I have image in a numpy array of shape (3, height, width) and I want to create an of subimage views. I know exactly how many subimages I will have and can create each ones in cycle. That's how I did it:
result_array = np.empty(
shape=(
int((res_img.shape[WIDTH] - SUB_IMG_WIDTH + 1) / step * (
res_img.shape[HEIGHT] - SUB_IMG_HEIGHT + 1) / step),
SUB_IMG_LAYERS, SUB_IMG_HEIGHT, SUB_IMG_WIDTH),
dtype=np.dtype(float))
for i in range(0, img.shape[WIDTH] - sub_img_shape[WIDTH], step):
for ii in range(0, img.shape[HEIGHT] - sub_img_shape[HEIGHT], step):
result_array[index] = img[:, i:i + sub_img_shape[WIDTH], ii:ii + sub_img_shape[HEIGHT]]

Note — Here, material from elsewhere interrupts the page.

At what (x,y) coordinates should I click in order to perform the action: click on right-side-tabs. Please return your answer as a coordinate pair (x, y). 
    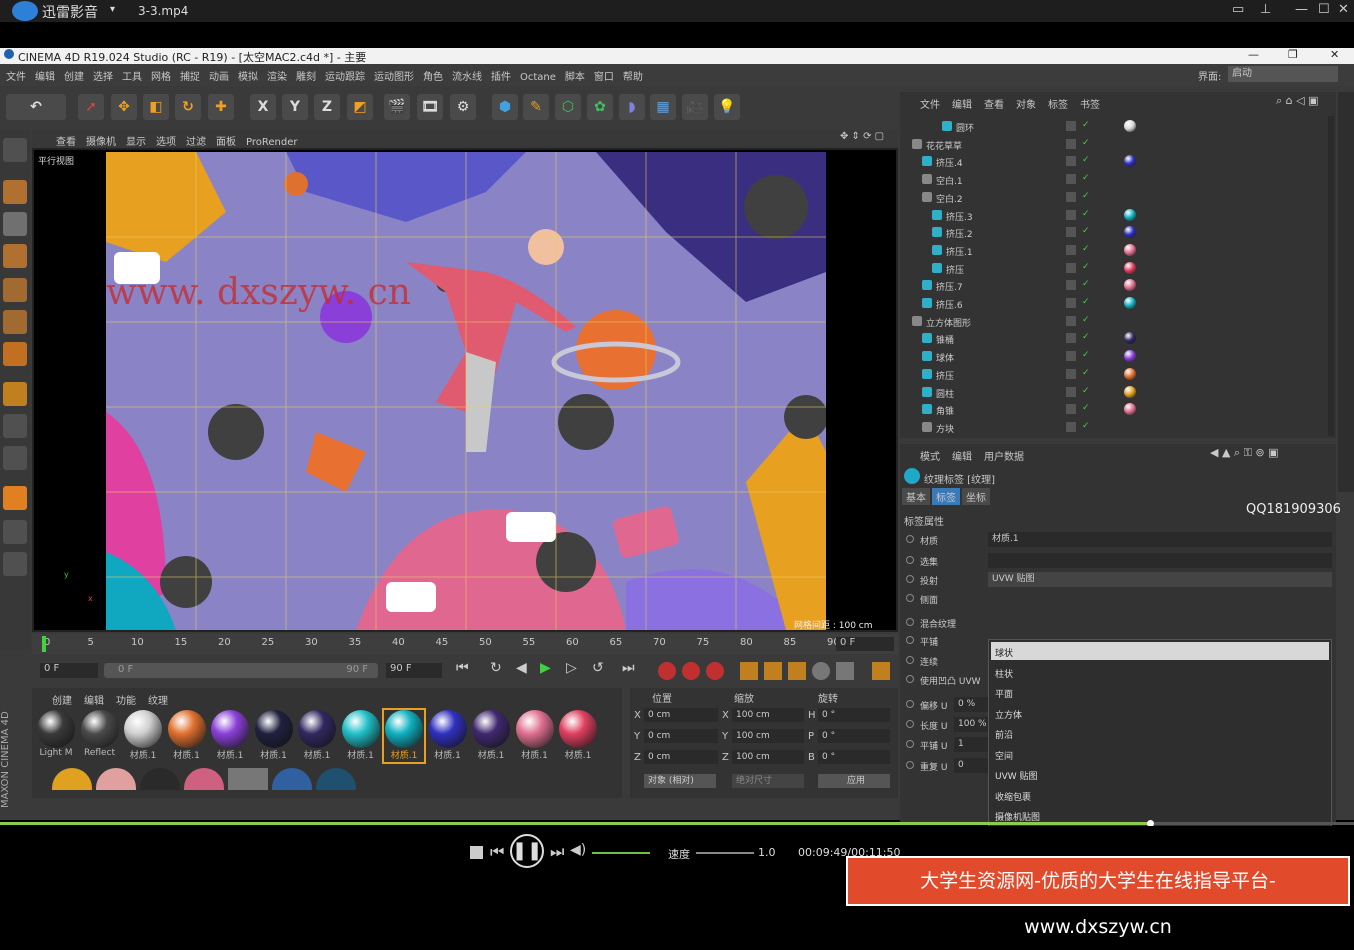
    Looking at the image, I should click on (1346, 292).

But instead of array of views I get array of copies. It's not problem by itself, I don't need to modify them, just use them simultaneously on GPU, but it's consume terrible amount of memory: My images have size about 1000x600 and I have roughly 100 000 subimages. So my array of subimages consume 3-4 Gb of my RAM. I tried to store views in python list, like that:
for i in range(0, img.shape[WIDTH] - sub_img_shape[WIDTH], step):
for ii in range(0, img.shape[HEIGHT] - sub_img_shape[HEIGHT], step):
result_array.append(img[:, i:i + sub_img_shape[WIDTH], ii:ii + sub_img_shape[HEIGHT]])
And it worked, but I doubt that it's a good method. Any way I can do this with a numpy array and not a python list?